Jacques de Belin lo miró fijamente.
—¿Qué causa lleva a un joven monje a acompañar a un juglar trotamundos? Además eres de la orden de Cluny; te reconozco por los hábitos negros.
—Y vos sois caballero —indicó Michel sagazmente—. ¿Compartís mesa con un joven monje de Cluny que acompaña a un juglar trotamundos?
Jacques soltó una carcajada.
—Tienes razón —asintió—. Pero he de decir que yo he viajado mucho, y tengo una especial predilección por los juglares, sobre todo por los que cantan relatos de héroes. Tu interpretación de la
Balada de Sigfrido
ha sido magnífica —le dijo a Mattius.
Michel le dirigió al juglar una mirada de circunstancias, y éste se encogió de hombros.
—También yo he viajado mucho —le dijo al aquitanio, ignorando al monje—. ¿Por casualidad sois caballero del emperador?
—Digamos que le debo homenaje, pero no pertenezco a su guardia privada.

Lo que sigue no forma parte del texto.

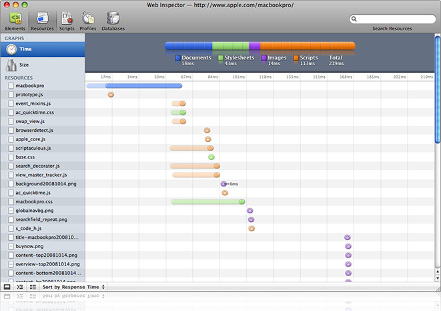Open the Scripts panel
The image size is (441, 311).
[x=67, y=21]
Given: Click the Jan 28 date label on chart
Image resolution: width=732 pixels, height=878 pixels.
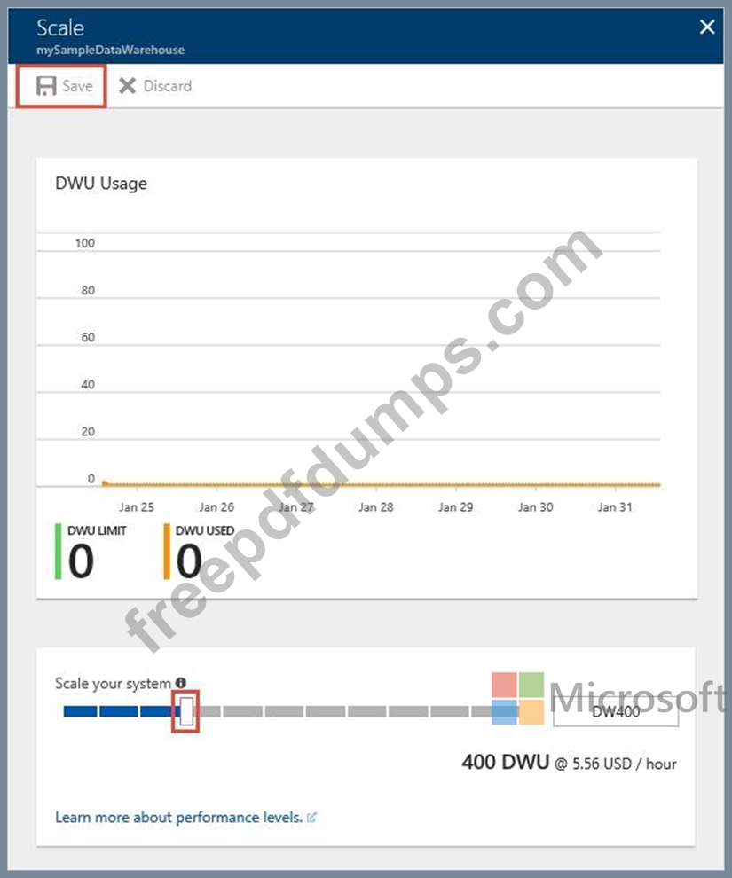Looking at the screenshot, I should pyautogui.click(x=375, y=507).
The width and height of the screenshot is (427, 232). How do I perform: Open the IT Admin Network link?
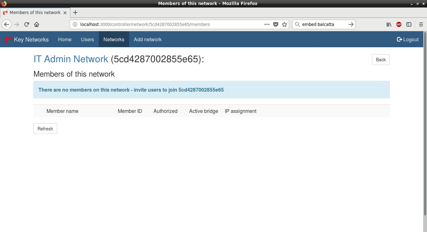point(71,59)
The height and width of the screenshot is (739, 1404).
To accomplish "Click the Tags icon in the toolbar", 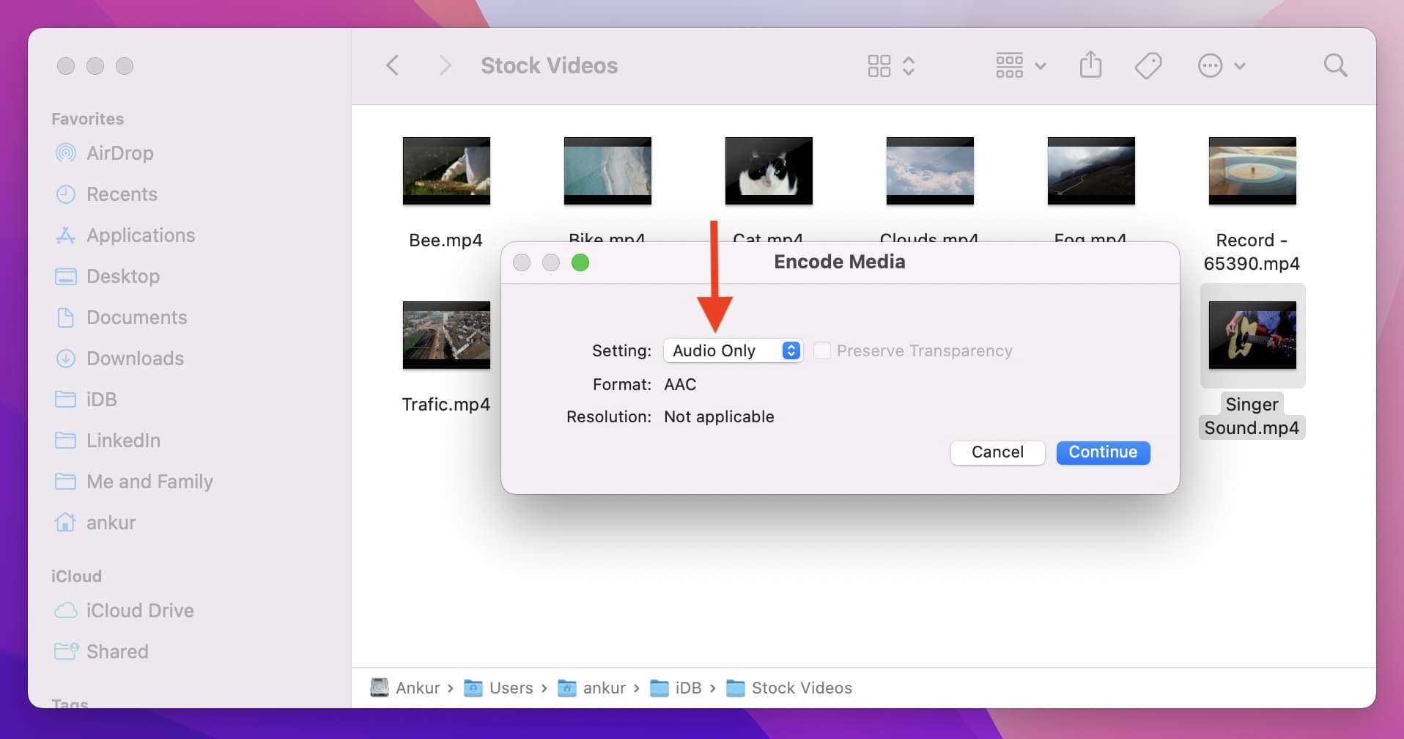I will point(1148,65).

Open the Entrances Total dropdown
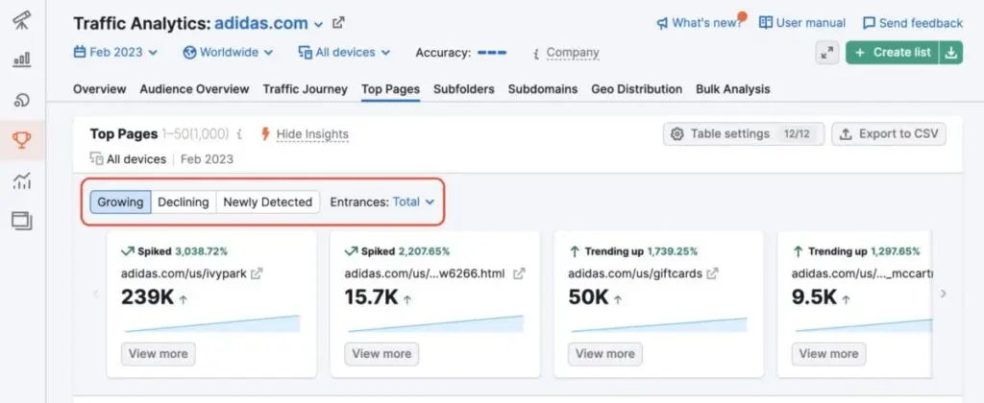coord(413,202)
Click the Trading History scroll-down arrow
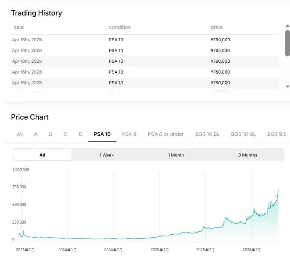290x264 pixels. click(287, 86)
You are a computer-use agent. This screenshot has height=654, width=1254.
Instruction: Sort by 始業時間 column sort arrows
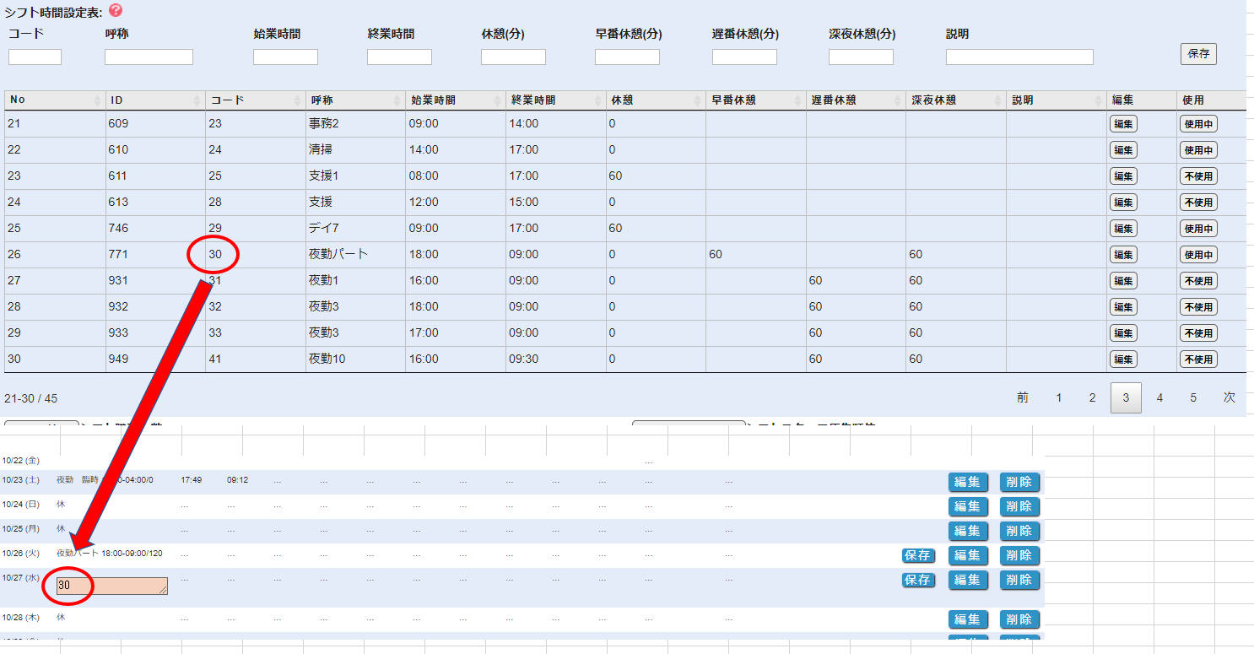[498, 100]
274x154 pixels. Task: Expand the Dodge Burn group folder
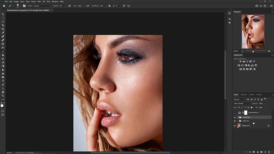click(x=238, y=117)
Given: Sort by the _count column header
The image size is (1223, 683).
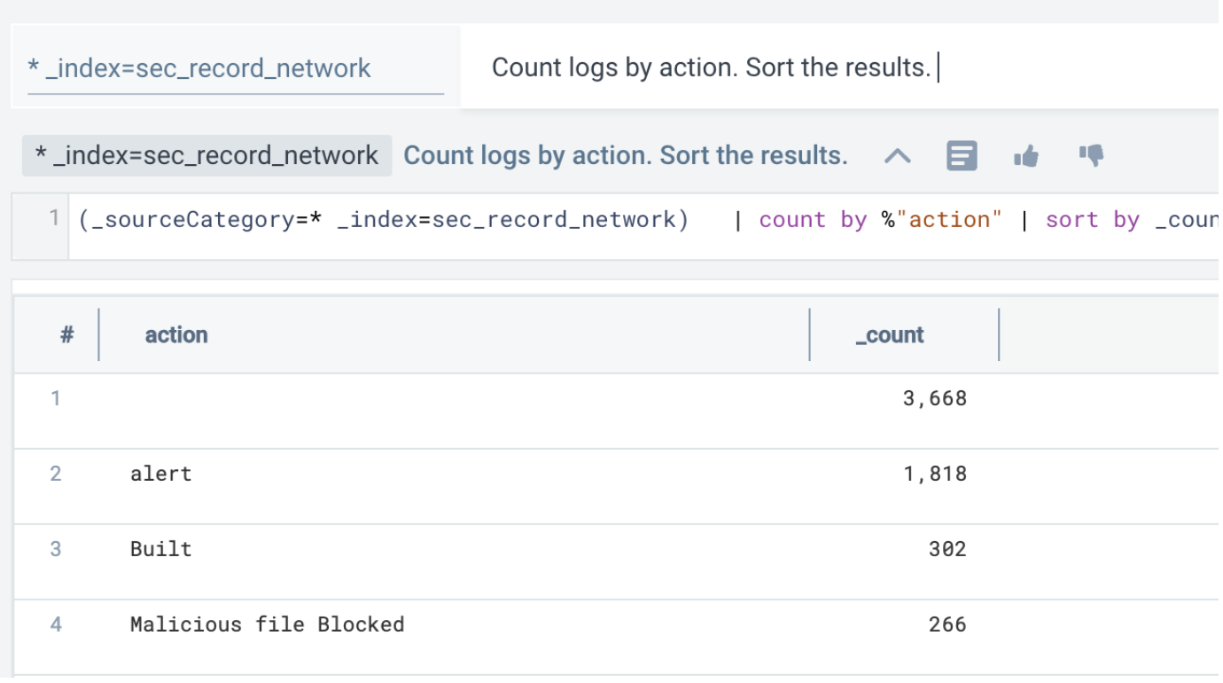Looking at the screenshot, I should point(890,335).
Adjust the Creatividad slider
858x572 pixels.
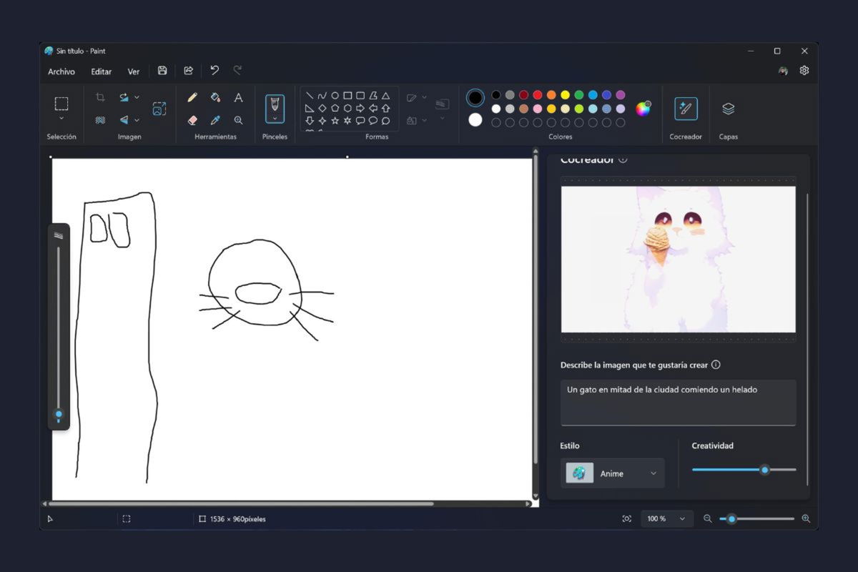tap(764, 470)
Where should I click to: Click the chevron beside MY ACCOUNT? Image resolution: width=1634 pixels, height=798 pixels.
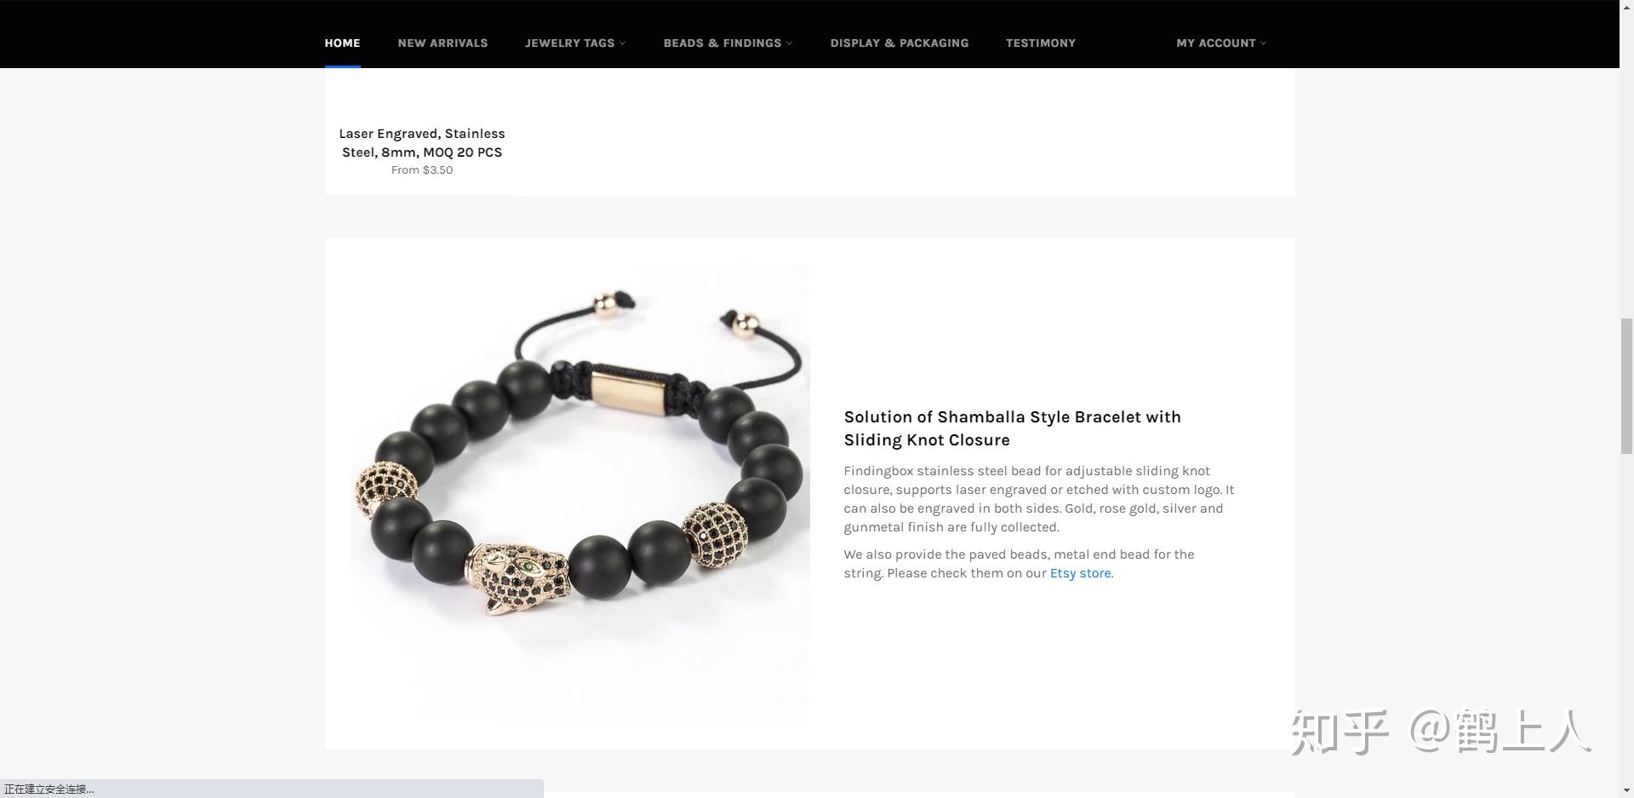pyautogui.click(x=1264, y=43)
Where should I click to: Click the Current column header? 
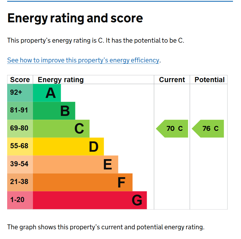[x=172, y=80]
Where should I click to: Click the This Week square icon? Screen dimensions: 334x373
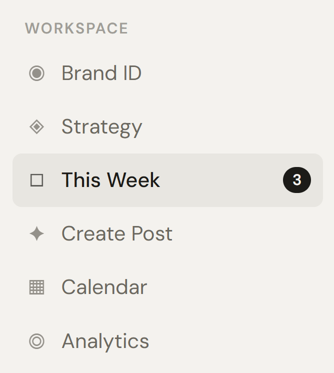(37, 180)
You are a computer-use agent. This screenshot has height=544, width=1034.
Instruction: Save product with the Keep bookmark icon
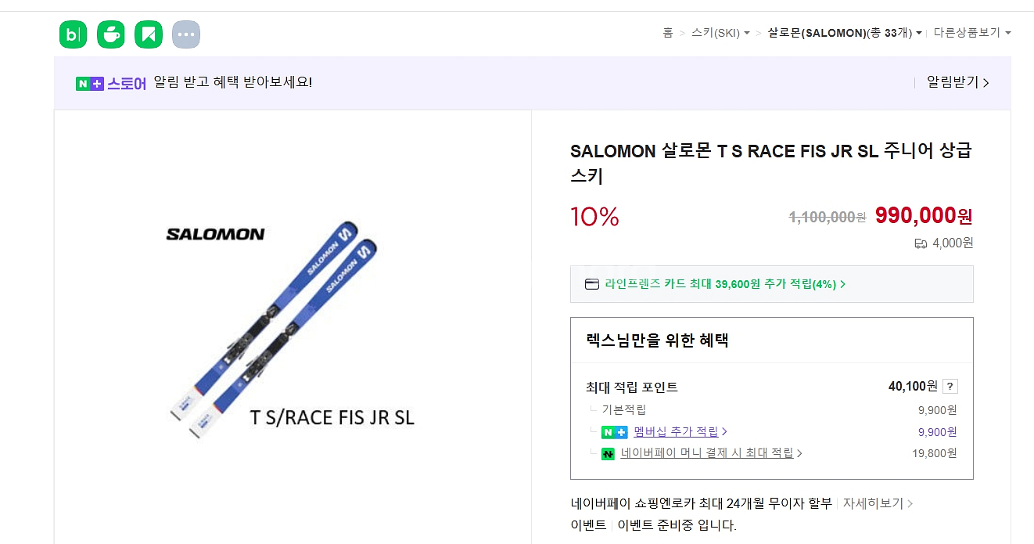click(x=148, y=34)

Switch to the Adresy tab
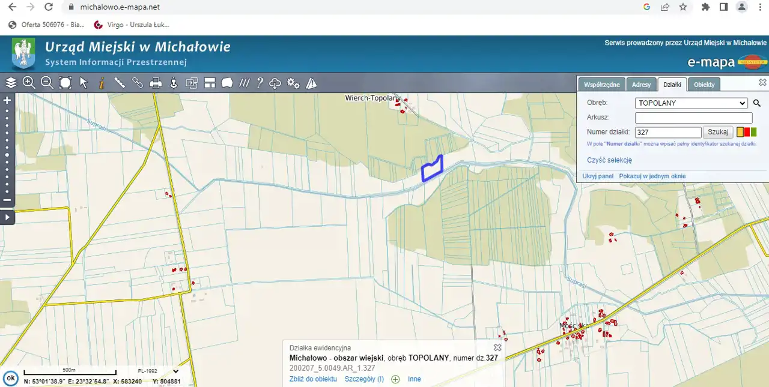(x=641, y=85)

—¿No rendisteis homenaje al duque de Aquitania? —preguntó Michel—. No entiendo mucho de estas cosas, pero…
—Él me armó caballero, y sí, le rendí homenaje hace mucho tiempo. Pero soy un segundón y tuve que dejar la casa de mi padre, el señor de Belin, en busca de fortuna. Corrí medio mundo y acabé aquí, sirviendo en la casa del emperador, esperando algún matrimonio ventajoso. Pero ya no soy tan joven —añadió riendo, señalando las canas que blanqueaban sus sienes—, y las doncellas también escasean. Y a vosotros ¿qué os trae por aquí?
—Encontré a este muchacho en Normandía completamente perdido — explicó Mattius—. Los húngaros prendieron fuego a su monasterio, pero él sólo tenía una obsesión: llegar hasta Aquisgrán.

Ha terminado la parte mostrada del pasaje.